**READING PASSAGE**.

Reaching key audiences through customized and personalized means is increasingly critical in the “creativity economy” according to a just-released survey by global public relations firm Weber Shandwick and KRC Research.

Paul Holmes

Reaching key audiences through customized and personalized means is increasingly critical in the “creativity economy” according to a just-released survey by global public relations firm Weber Shandwick and KRC Research.

The new survey, The Changing Face of Marketing and Communications in Today’s Creativity Economy, examines the way the innovation-based economy that is changing the way the world does business.  Nearly half (49 percent) of senior executives surveyed recognize that reaching audiences only through traditional mass media is no longer effective and say they are actively developing ways to reach consumers through more customized means.

And an overwhelming 76 percent of senior executives say they are already experimenting with “alternative” media defined as any advertising or marketing besides television, radio and print media.

“Companies are just beginning to realize how many new marketing channels are emerging as a direct result of the Creativity Economy,” says Jennifer Risi, executive vice president in the global strategic media group at Weber Shandwick. “Recognizing and seizing these opportunities will mean the difference between success and failure in this new age of communications.”

After leading non-traditional marketing strategies such as Web sites, customized events, community outreach and direct mail, companies are turning to social networking as a way of communicating with customers. Nearly seven out of 10 (69 percent) executives use this strategy today.  Notably, this figure is on par with company use of traditional magazine advertising (68 percent).

The power of niche marketing—a technique first popularized by consumer goods companies—is also taking hold across a wide array of industries. Almost a third (61 percent) of respondents use niche marketing to advertise and market to customers.

According to Risi, the “Creativity Economy” gains traction, companies are realizing that customers are demanding customization and personalization in every facet of their lives—and companies at the forefront of innovation are answering that call in growing numbers. Some of the other non-traditional tactics being employed at higher levels than anticipated include culturally driven marketing (47 percent) and online video (33 percent).

“Reaching consumers in new and innovative ways is the linchpin of the Creativity Economy,” says Billee Howard, executive vice president and managing director in the global strategic media group at Weber Shandwick. “The Creativity Economy has completely redrawn the parameters of the communications landscape. To succeed, companies need to devote considerable time and resources to creating more personal relationships with customers.”

Over the next five years, the leading areas for increased marketing expenditures are websites (66 percent), customized events for demographic targets (54 percent), Internet banner ads (46 percent), niche marketing (43 percent), and local community outreach (40 percent). Social networking and culturally driven marketing are also expected to grow, according to over two-thirds of senior executives surveyed (37 and 36 percent, respectively).

(Target pointing data)
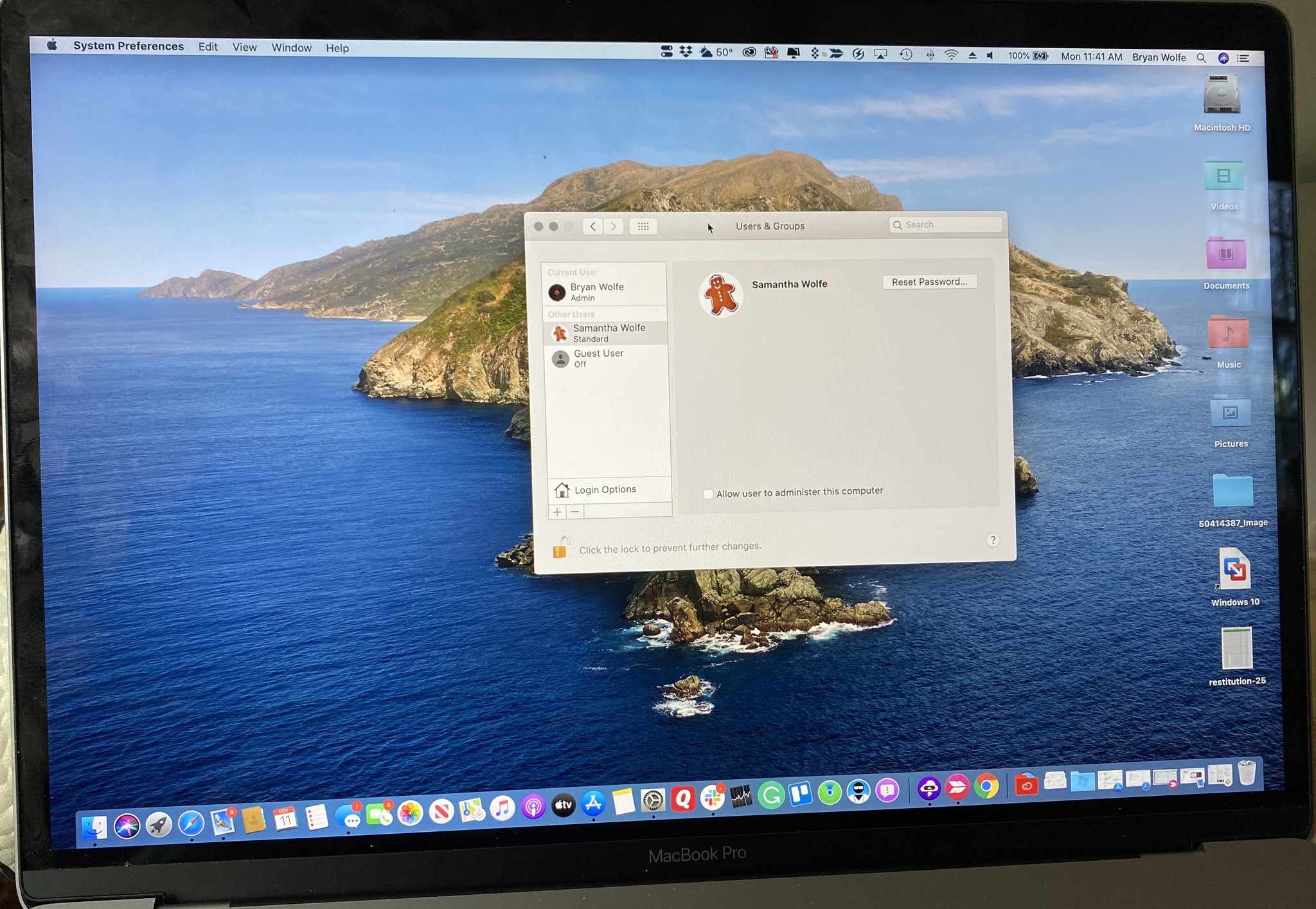This screenshot has width=1316, height=909.
Task: Click the volume icon in the menu bar
Action: (x=990, y=56)
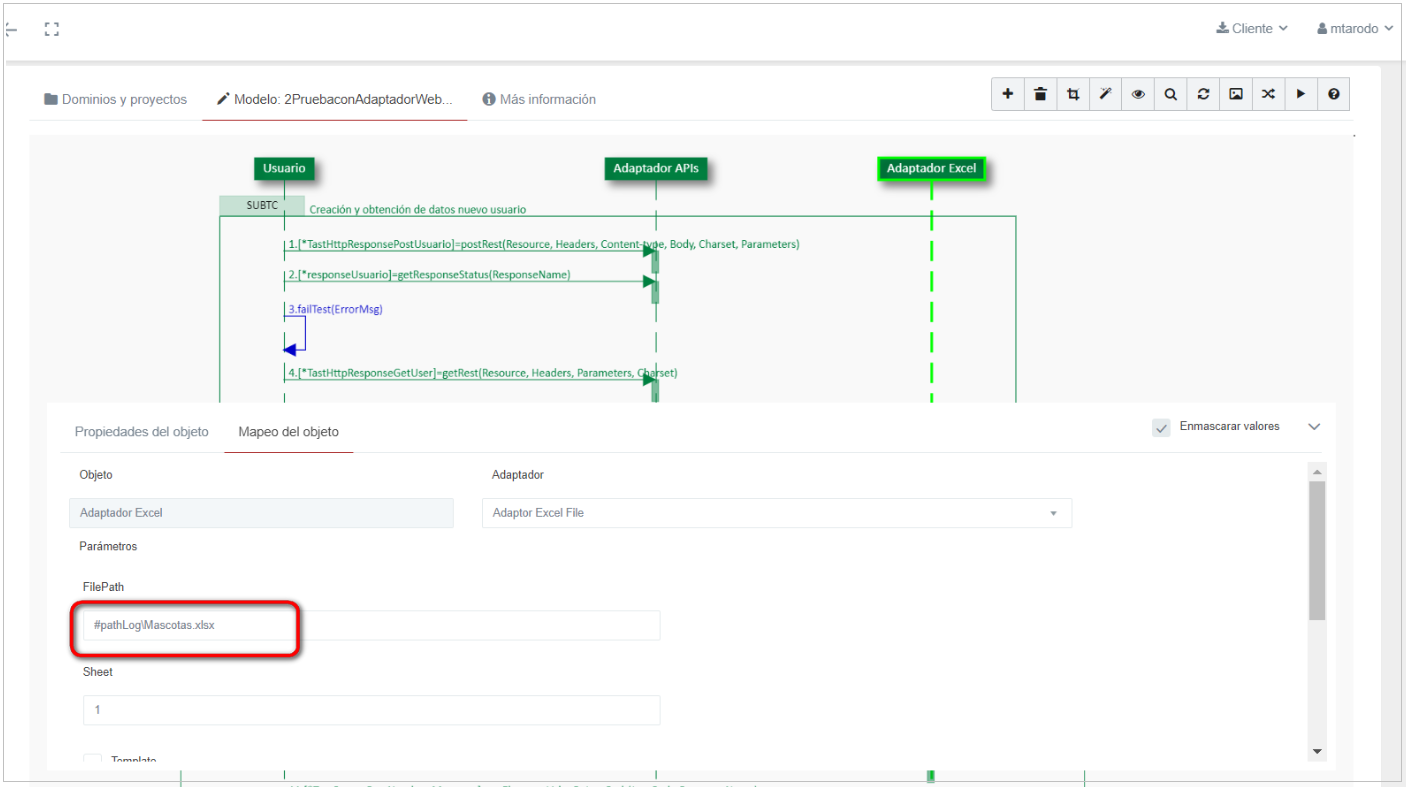Show the diagram preview via the eye icon
This screenshot has width=1406, height=787.
point(1138,93)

**TO-DO LIST**.
a) According to the marketing survey article, what percentage of senior executives say they are already experimenting with "alternative" media?
b) Please list the five leading areas for increased marketing expenditures over the next five years that the marketing survey article names, each with its percentage.

**ANSWERS**.
a) 76 percent

b)
- Websites (66 percent)
- Customized events for demographic targets (54 percent)
- Internet banner ads (46 percent)
- Niche marketing (43 percent)
- Local community outreach (40 percent)